Exercise aim: The output should be every line below that includes the word "computer".

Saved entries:
###

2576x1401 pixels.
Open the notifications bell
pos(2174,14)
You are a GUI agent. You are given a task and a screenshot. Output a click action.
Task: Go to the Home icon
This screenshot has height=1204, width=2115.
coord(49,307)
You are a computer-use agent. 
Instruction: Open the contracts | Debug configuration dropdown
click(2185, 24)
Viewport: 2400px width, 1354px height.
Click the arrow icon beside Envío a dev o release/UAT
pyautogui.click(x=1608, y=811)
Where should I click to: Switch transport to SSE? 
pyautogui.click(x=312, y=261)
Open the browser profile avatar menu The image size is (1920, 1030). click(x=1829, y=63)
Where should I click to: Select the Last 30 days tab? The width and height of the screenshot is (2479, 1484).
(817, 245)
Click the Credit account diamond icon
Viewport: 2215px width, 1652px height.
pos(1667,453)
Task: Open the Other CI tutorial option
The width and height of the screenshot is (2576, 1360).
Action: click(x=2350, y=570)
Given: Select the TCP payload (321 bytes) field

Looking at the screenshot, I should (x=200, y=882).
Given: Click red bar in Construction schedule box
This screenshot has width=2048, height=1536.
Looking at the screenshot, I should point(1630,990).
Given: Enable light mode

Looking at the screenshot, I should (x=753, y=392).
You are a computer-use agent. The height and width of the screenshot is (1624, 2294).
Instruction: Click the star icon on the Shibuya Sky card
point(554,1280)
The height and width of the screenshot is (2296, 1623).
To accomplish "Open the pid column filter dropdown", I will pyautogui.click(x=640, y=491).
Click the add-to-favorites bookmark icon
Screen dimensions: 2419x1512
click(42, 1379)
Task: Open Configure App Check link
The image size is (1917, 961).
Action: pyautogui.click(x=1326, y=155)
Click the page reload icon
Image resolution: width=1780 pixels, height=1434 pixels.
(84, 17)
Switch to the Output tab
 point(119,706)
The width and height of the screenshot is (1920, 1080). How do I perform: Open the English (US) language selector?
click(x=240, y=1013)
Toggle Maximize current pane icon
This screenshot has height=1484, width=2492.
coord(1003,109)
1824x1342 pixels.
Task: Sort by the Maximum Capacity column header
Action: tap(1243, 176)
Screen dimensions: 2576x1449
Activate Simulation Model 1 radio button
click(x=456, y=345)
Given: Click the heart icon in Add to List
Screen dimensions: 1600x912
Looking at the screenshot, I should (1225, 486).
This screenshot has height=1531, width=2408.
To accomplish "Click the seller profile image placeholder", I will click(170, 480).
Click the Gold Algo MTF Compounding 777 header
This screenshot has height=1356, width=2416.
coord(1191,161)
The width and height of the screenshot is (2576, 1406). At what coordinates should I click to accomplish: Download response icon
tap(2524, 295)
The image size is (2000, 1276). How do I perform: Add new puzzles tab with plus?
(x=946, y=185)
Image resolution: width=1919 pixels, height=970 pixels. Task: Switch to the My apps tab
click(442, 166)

###

Solution to this exercise:
You are a computer-use agent. 
You are a computer-use agent. The height and width of the screenshot is (1624, 2294).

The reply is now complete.